Readers Write: Scott Stringer knows not what of he speaks regarding MTA

Never shy around a camera or microphone, New York City Comptroller and 2021 mayoral wanna be Scott Stringer will continue issuing a series of useless audits and reports including those critical of the MTA and various municipal agencies. 

His most recent deals with Bombardier’s $600 million dollar contract with MTA NYC Transit for 300 new subway cars, which is several years late. He conveniently forgot to tell you in exchange for Bombardier’s delays in delivery, NYC Transit will obtain 18 additional subway cars at no cost.

Stringer travels around town by car with driver and police security detail.  Unlike the millions of New Yorkers, he doesn’t own a Metro Card and ride the subway on a daily basis. 

Do as I say, not as I do is his motto.  With term limits, Stringer is just another term-limited career politician using the NYC comptroller’s office perks current position while seeking yet another public office. 

As a former state Assemblymember, Manhattan Borough president and currently NYC Comptroller – he has never worked an honest day in his life.

If Stringer was serious about this issue, why didn’t he years ago ask either Mayor Bill de Blasio or Gov. Andrew Cuomo to appoint him to serve on the MTA Board.  

A significant percentage of NYC Transit subway car and bus procurements along with many other capital projects and programs, are funded for the most part by Federal Transit Administration grants. These federal funds go to NYC Transit, Long Island and Metro North Rail Road along with MTA Bus.  

They will total $7 billion between now and when the $32 billion 2015-2019 MTA Capital Program Plan is completed.

These are subject to federal procurement rules and regulations including Buy America requirements. Over $7 billion has been requested as part of the $51 billion 2020 – 2024 MTA Capital Program Plan to replace almost 2,000 more subway cars.  

There are only four rail car manufacturers including Alstom,Bombardier, Kawasaki and Siemans to supply transit agencies around the nation.  As a result, there is limited competition between a handful of potential suppliers.

The MTA, NYC Transit, LIRR & Metro North are competing against each other and transit agencies, who operate subway and or heavy commuter rail around the nation for time and space on the handful of manufacturer’s production line.  

As a result, over past MTA Five Year Capital Programs, NYC Transit has averaged five years for subway cars and three for buses. This process begins with the development of bid specifications, advertising and award.

Next is vendor mobilization, pre-production, assembly, testing, delivery and acceptance from the first to the last subway, commuter rail car or bus.  

Purchasing a thousand or more subway cars is not like us going to a local car dealer. Automobile manufacturers have a series of basic models with a variety of optional add ons produced year in large quantities. 

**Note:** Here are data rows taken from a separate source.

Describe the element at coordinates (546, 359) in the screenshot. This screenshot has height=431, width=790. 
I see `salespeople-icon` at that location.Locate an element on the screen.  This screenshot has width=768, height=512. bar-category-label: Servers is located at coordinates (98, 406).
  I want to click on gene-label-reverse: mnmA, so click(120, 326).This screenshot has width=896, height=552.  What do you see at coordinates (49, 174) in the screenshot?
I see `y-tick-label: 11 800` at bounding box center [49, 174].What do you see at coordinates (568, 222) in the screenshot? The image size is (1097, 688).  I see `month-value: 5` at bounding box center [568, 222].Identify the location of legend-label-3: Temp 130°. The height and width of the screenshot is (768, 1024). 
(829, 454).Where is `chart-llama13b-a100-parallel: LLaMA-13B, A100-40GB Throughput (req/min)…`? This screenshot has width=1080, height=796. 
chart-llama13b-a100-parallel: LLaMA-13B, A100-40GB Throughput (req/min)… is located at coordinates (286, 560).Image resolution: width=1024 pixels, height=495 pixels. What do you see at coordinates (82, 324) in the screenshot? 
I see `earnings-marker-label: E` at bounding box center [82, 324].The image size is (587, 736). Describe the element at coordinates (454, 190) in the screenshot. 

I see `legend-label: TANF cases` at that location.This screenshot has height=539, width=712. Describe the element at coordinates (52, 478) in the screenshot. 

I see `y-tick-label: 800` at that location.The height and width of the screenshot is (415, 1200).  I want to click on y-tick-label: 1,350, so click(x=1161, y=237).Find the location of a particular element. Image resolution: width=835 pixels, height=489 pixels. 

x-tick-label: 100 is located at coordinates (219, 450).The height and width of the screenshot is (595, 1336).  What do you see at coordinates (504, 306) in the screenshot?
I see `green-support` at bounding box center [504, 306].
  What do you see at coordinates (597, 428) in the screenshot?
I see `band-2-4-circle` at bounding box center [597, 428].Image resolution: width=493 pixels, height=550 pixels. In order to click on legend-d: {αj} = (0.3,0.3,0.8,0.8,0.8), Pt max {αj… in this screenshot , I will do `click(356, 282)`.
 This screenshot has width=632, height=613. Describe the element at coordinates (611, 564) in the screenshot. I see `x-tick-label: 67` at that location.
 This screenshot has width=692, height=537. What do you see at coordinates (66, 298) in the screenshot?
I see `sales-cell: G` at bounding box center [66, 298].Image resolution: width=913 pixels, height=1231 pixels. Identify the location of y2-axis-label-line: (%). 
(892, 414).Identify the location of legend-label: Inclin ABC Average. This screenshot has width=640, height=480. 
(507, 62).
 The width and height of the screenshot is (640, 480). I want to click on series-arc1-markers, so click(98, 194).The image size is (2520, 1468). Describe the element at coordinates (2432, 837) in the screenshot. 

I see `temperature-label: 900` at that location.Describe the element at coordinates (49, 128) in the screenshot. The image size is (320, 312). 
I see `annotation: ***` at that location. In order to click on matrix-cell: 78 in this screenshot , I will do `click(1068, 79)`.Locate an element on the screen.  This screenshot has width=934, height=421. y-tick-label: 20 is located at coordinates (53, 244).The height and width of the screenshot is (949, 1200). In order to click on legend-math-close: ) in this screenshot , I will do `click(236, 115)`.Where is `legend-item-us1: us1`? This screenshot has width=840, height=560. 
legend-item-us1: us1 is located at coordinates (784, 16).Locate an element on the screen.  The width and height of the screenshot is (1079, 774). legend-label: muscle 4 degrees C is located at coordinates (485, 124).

Subway and commuter car manufacturers do not have a ready supply of off the shelf stock on hand, ready to drive off the lot.  Each transit agency has different bid specifications to meet their respective physical systems, maintenance and operational needs.  

The winning bidder needs time to develop a prototype car followed by delivery of one 10-car train set.  The NYC Transit needs time to run these vehicles in revenue service.  This is to ensure they can survive the challenges of operating in the nation’s largest subway system.  

They have met bid specifications. NYC Transit operations and maintenance groups need time to make sure they have the resources to manage both this new and existing fleet.  Only then, after completion of NYC Transit internal review and sign off by various departments can the manufacturer begin full production.  

If you are lucky and there are no hiccups during production, this might average ten cars or one train set per week. Each car has to be inspected and accepted at the production plant and again after delivery which takes time. 

Stringer should visit any subway car production plant and see for himself before complaining. 

Stringer should also meet with the hard-working MTA and NYC Transit procurement, operational and maintenance staff assigned to manage subway car procurements.  This would help him develop a better understanding of the process from start to finish.  

Larry Penner

(Larry Penner is a transportation historian, advocate and writer who previously worked 31 years for the Federal Transit Administration Region 2 NY Office.